Nadchodzące dni przyniosą spore zachmurzenie i opady deszczu, deszczu ze śniegiem oraz śniegu. W weekend napłynie ciepłe powietrze - temperatura może wzrosnąć nawet do 14 stopni.
W ciągu najbliższej doby pogodę w naszej części kontynentu determinować będą dwa układy niskiego ciśnienia: wędrujący nad zachodnią Rosją niż Olga oraz położony w rejonie Wysp Brytyjskich atlantycki cyklon Paulina. - Pomiędzy tymi ośrodkami barycznymi rozciąga się równoleżnikowo pofalowany front atmosferyczny, dzielący Europę na zimną północ i cieplejsze południe - poinformował synoptyk tvnmeteo.pl Daniel Kowalczyk. Dodał, że w środę w najcieplejszym momencie dnia słupki na termometrach na południu Włoch przekroczyły 20 stopni Celsjusza. Podobne wartości, ale po drugiej stronie zera, wskazywały w tym czasie termometry na północy Szwecji.
W środę za chłodnym odcinkiem frontu atmosferycznego, który przemieszczał się nad Polską, napłynęło nad kraj zimne powietrze znad Skandynawii. Najbliższej nocy front będzie rozciągał się w polu niskiego ciśnienia wzdłuż naszych południowych granic. Wiatr ucichnie, a intensywność opadów zdecydowanie osłabnie. Na północnym wschodzie kraju pojawią się miejscami przelotne opady samego śniegu.
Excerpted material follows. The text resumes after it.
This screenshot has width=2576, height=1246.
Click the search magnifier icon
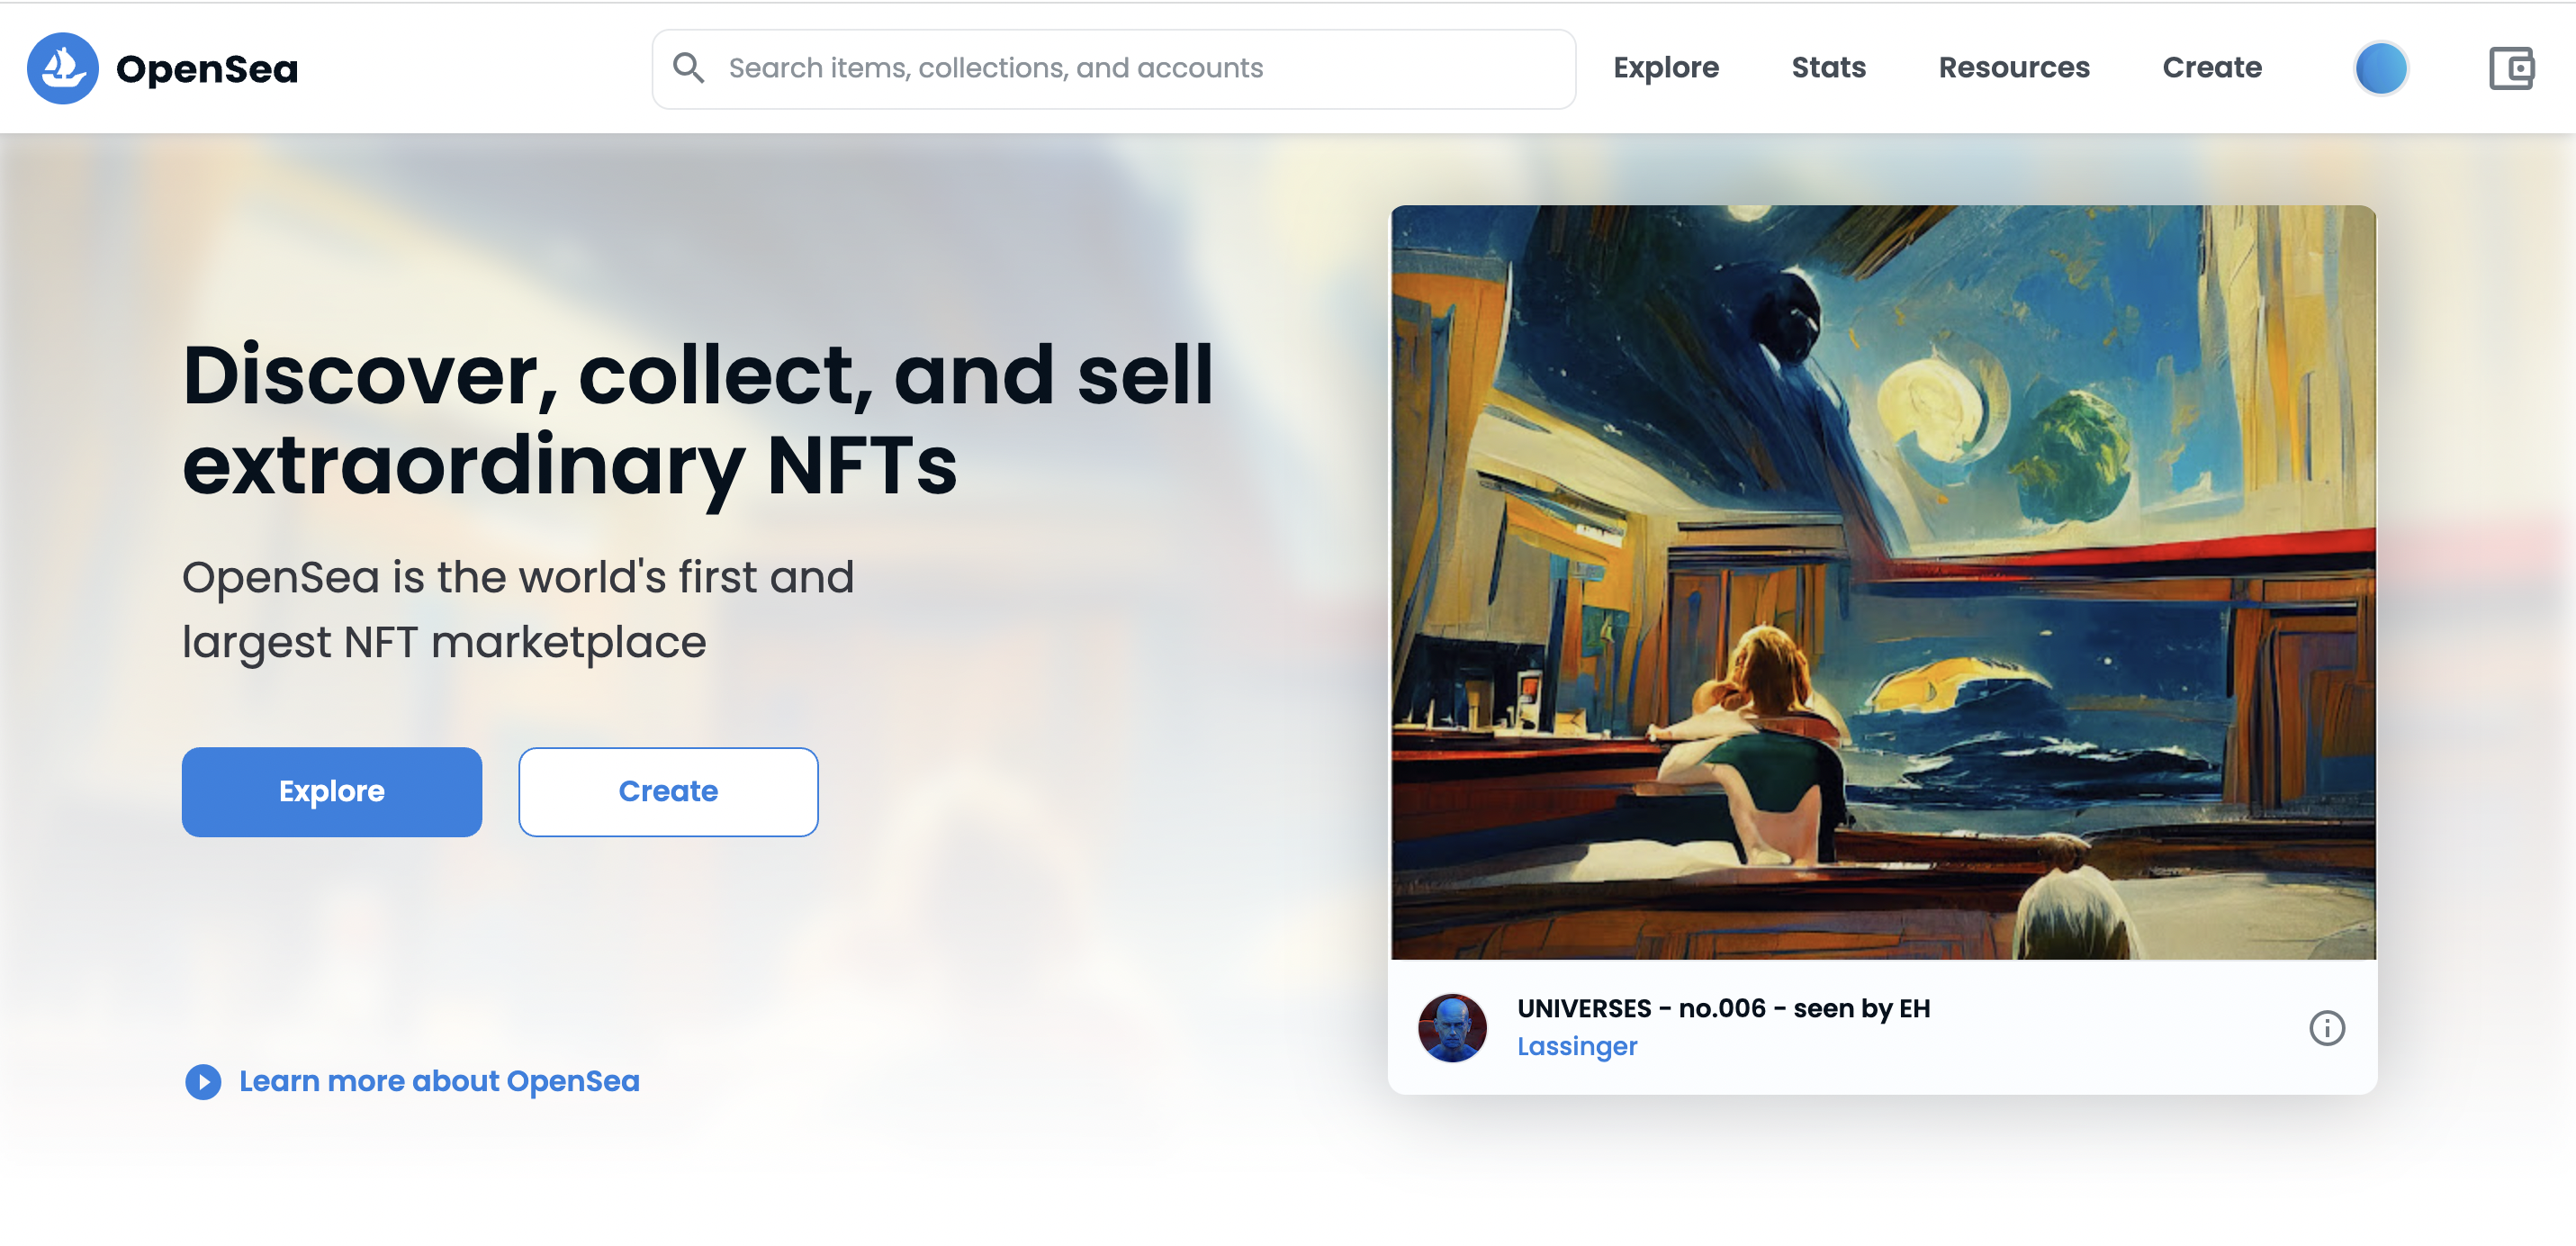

W czwartek ciepły odcinek frontu nieśpiesznie zacznie wpychać się nad obszar Polski. Początkowo strefa frontu obejmie województwa południowe, a później, w swoim mało zawrotnym tempie, wędrować będzie w kierunku północno-wschodnim, docierając pod koniec dnia do centrum kraju. Za frontem ponownie zaczną płynąć do nas cieplejsze masy powietrza z południa kontynentu. Nad pozostałą częścią kraju w dalszym ciągu zalegać będzie chłodne powietrze. Miejscami na Wybrzeżu, w chłodnym, ale dość wilgotnym powietrzu, uformują się chmury przynoszące przelotne opady śniegu.
Kolejne dni to dalsza wędrówka strefy frontowej w kierunku północnego wschodu oraz bardziej zdecydowany napływ ciepłego, ale wilgotnego powietrza z południa Europy.
Pogoda na czwartek i piątek
Czwartek w południowej części Polski zapowiada się pochmurny. Prognozujemy wolno postępujące od południa do centrum kraju opady śniegu i śniegu z deszczem, przechodzące w sam deszcz rzędu 5-10 litrów na metr kwadratowy. W północnej części kraju wystąpi duże zachmurzenie z przejaśnieniami. Miejscami na Pomorzu przelotnie popada śnieg. Spadnie go od jednego do trzech centymetrów. Termometry pokażą maksymalnie od 1 stopnia Celsjusza na północnym wschodzie do 5 st. C zachodzie kraju. Powieje słaby i umiarkowany zmienny wiatr.
Piątek przyniesie pochmurną aurę z opadami deszczu i deszczu ze śniegiem oraz miejscami samego śniegu. Padać nie będzie jedynie na północnym wschodzie Polski, tam możliwe są rozpogodzenia. Temperatura w najcieplejszym momencie dnia wyniesie od 1 st. C na Suwalszczyźnie do 9 st. C na Śląsku. Wiatr będzie słaby i umiarkowany, zmienny.
Pogoda na weekend
Sobota upłynie pod znakiem pochmurnej aury z niewielkimi przejaśnieniami. W północnej części kraju okresami popada słaby deszcz, a na Suwalszczyźnie i Mazurach - deszcz ze śniegiem. Na termometrach zobaczymy maksymalnie od 1 st. C na Suwalszczyźnie do 12 st. C na Dolnym Śląsku. Powieje słaby i umiarkowany południowo-wschodni wiatr.
W niedzielę czeka nas pochmurna aura z przejaśnieniami. Lokalnie okresami pojawią się słabe opady deszczu, a na północnym wschodzie - deszczu ze śniegiem. Temperatura maksymalna wyniesie od 4 st. C na Suwalszczyźnie do 14 st. C na Podkarpaciu. Wiatr, słaby i umiarkowany, będzie wiał z południowego wschodu.
Pogoda na poniedziałek
Na poniedziałek prognozujemy pochmurną aurę z rozpogodzeniami. Na południu i zachodzie słabo popada deszcz. Termometry pokażą maksymalnie od 5 st. C na Podlasiu do 12 st. C na Podkarpaciu. Powieje słaby i umiarkowany wiatr z kierunków południowych.